Monday, November 7, 2011

I am not my hair

Singer India.Arie || Courtesy of naturallynita.blogspot.com

“I am not my hair” is the title of a very powerful song by the inspiring singer India Arie. She is one of the few artists in the music industry that sends a genuine, positive message to listeners--particularly women and females of African descent. She embraces her roots and encourages women to be who they are and set standards for themselves. Sure, the song has been around for quite some time, but because I feel that I can now relate, is what caused me to really absorb the lyrics. 

15 years.
This is the approximate amount of years in which I have been getting relaxers, often referred to as Perms. 15 years I have made my trips to the hairdresser and sat in the chair to receive the "creamy crack." I remember being little and wanting my hair to be like that of my best friend--who was hispanic. My mom did what she could to do my hair and turn the thickness into something more presentable, which caused me a few tears here and there and probably some combs that needed to be replaced... but ultimately it was apparently "too hard to manage."

"Just for Me" relaxer
Courtesy of madamenoire.com
"Just for Me: No Lye Conditioning Relaxer" was the product that was used to "magically make my hair beautiful." Little did I know was that it indeed was a lie. I got a little older and had to switch perms, which is when I experienced getting burned; it led to me bawling in the salon--I'll never forget it. I got a little older and moved on up to "Silent Touch," because my head was sensitive to the harsh perms. (All these names... for what?)

I became of age and knew I could make my own decisions regarding my hair, but the choice of ceasing getting relaxers never crossed my mind! It had been such a routine that I felt as though it was something I HAD to get done every 6-8 weeks. Despite all the scary facts Chris Rock's documentary "Good Hair" highlighted, I still went to get my scheduled relaxer without any second thoughts.

September 17. The day I decided would be my last relaxer. 

Why?

I actually said I'd stop getting relaxers before this date, but just kept on going to the salon anyway. It wasn't the money spent... It wasn't the trips to my hairdresser in New York to ensure that I received a good relaxer... and it wasn't because my hair was breaking [it is a little in the back, but the majority of my hair appears pretty "healthy"]... *sigh*  It was:
  • THE CHEMICALS
    • The stripping away of the outer layer of my hair in order to portray a straightened look
    • The concealment of my natural curls
    • My unintentional attempt to conform to the look that society wants to see

People have always complimented how "healthy" my hair looks and how long it is. Yet, I look around and I see ladies rocking their natural hair and am always in awe of how beautiful it is; not only that but it reflects their confidence.
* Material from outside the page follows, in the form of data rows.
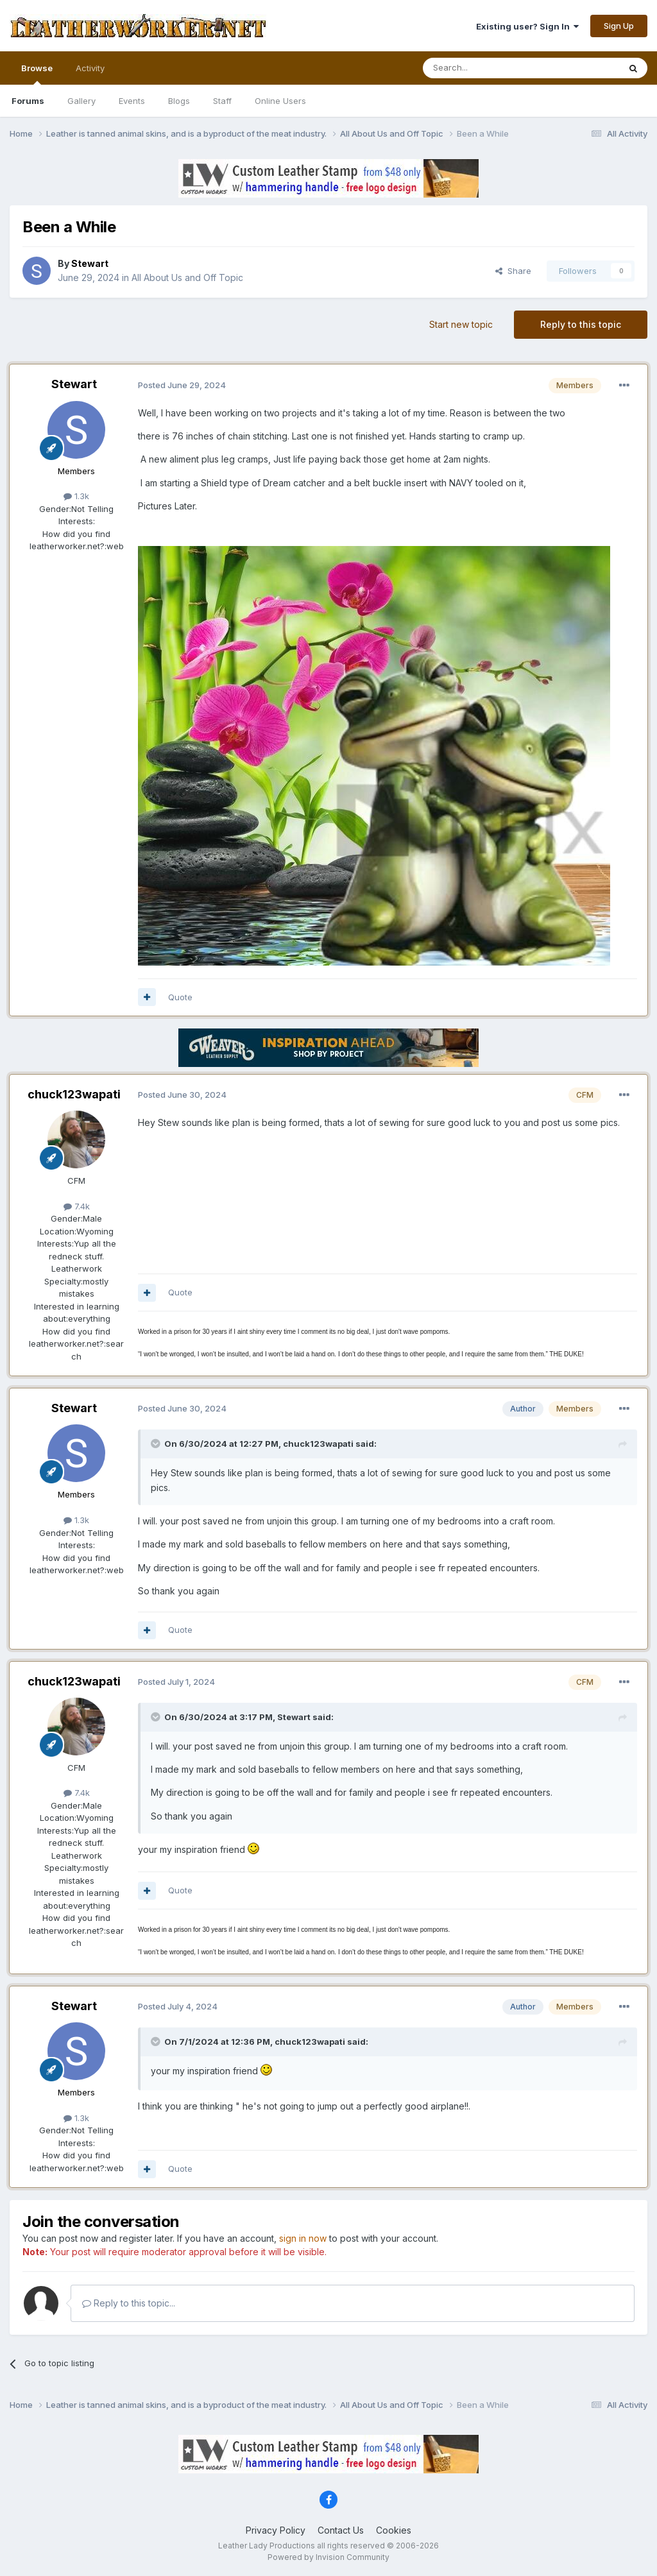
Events (132, 101)
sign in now (303, 2238)
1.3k (76, 496)
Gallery (81, 101)
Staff (222, 101)
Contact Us (341, 2530)
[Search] (488, 68)
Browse (37, 74)
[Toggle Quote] (156, 1443)
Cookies (393, 2530)
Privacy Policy (275, 2530)
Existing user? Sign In (527, 26)
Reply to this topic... (128, 2303)
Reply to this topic (580, 324)
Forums (28, 101)
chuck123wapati (74, 1094)
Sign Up (619, 26)
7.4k (77, 1206)
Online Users (280, 101)
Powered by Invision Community (328, 2557)
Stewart (74, 384)
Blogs (179, 101)
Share (513, 271)
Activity (90, 68)
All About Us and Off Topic (187, 277)
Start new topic (461, 324)
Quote (180, 997)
From the"big chop" look, to the afro, to the twist-outs, to the braids outs, to the dreads, the list is never ending!

Youtube Vlogger: Naptural85
Courtesy of Blacknaps.org
The amount of research I've done is amazing and it stretches from my friends to strangers to Google and to Youtube. Youtube has been phenomenal in helping me continue this "natural" journey (especially Naptural85!!). I am amazed at the amount of young black girls there are on Youtube who are transitioning, providing tips, offering advice and doing everything to help other females like them through this process. My research definitely helped me to remove the idea that natural hair is "unmanageable."

It won't be easy to go through this process, but I AM determined because my hair does not define who I am.